Problem requirements
Given the entries that follow, write out exactly the lines starting at the one containing "Image resolution: width=1456" and ending at the one containing "Task: Open the Functional", both ends included, and only those.

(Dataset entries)
************
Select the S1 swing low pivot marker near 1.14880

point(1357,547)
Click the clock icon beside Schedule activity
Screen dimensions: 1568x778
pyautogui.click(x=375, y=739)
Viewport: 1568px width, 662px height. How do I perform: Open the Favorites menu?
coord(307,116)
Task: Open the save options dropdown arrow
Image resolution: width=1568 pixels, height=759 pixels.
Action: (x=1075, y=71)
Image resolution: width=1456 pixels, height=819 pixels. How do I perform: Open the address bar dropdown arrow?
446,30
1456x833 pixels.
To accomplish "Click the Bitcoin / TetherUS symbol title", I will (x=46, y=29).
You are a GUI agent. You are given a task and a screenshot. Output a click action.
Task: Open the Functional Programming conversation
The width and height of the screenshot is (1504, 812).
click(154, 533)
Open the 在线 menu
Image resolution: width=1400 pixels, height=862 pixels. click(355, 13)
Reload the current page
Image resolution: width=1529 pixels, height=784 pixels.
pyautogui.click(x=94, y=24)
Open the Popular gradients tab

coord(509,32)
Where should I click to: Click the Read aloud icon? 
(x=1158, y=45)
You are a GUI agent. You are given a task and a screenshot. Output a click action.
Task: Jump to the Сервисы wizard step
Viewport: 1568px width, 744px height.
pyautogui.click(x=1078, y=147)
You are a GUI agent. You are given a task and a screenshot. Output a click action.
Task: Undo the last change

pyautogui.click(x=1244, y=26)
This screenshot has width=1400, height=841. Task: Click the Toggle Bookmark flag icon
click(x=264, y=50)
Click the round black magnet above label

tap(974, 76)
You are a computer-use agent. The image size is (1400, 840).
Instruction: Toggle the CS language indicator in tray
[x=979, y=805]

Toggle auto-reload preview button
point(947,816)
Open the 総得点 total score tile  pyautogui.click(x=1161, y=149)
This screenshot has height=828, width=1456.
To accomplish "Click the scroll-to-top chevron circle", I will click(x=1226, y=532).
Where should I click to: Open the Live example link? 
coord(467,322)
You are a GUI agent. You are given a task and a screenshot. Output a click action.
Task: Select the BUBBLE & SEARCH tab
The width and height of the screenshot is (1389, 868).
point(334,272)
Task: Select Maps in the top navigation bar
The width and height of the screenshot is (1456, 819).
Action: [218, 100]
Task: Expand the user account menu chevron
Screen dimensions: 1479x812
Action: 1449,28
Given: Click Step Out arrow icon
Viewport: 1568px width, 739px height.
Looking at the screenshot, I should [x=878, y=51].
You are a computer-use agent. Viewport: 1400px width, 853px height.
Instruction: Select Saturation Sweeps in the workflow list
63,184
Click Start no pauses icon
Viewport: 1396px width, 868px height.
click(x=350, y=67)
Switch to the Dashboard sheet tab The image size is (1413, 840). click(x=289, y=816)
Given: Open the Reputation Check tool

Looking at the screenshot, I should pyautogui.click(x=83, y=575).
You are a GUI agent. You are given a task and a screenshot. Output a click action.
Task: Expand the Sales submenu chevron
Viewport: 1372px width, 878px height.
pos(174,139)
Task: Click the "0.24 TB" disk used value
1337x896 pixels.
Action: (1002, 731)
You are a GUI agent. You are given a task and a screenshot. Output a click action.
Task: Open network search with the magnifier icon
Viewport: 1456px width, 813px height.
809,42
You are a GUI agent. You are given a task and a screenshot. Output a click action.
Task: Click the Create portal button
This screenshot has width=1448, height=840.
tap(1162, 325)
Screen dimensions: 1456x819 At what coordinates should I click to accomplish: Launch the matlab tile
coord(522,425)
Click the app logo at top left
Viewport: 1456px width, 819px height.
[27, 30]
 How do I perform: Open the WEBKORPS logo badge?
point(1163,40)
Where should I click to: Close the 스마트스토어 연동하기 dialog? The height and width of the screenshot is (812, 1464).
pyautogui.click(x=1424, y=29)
************
Response to this exercise
Image resolution: width=1456 pixels, height=819 pixels. How do I perform: Open the address bar dropdown arrow?
446,30
1456x833 pixels.
To accomplish "Click the Bitcoin / TetherUS symbol title", I will (x=46, y=29).
You are a GUI agent. You are given a task and a screenshot. Output a click action.
Task: Open the Functional Programming conversation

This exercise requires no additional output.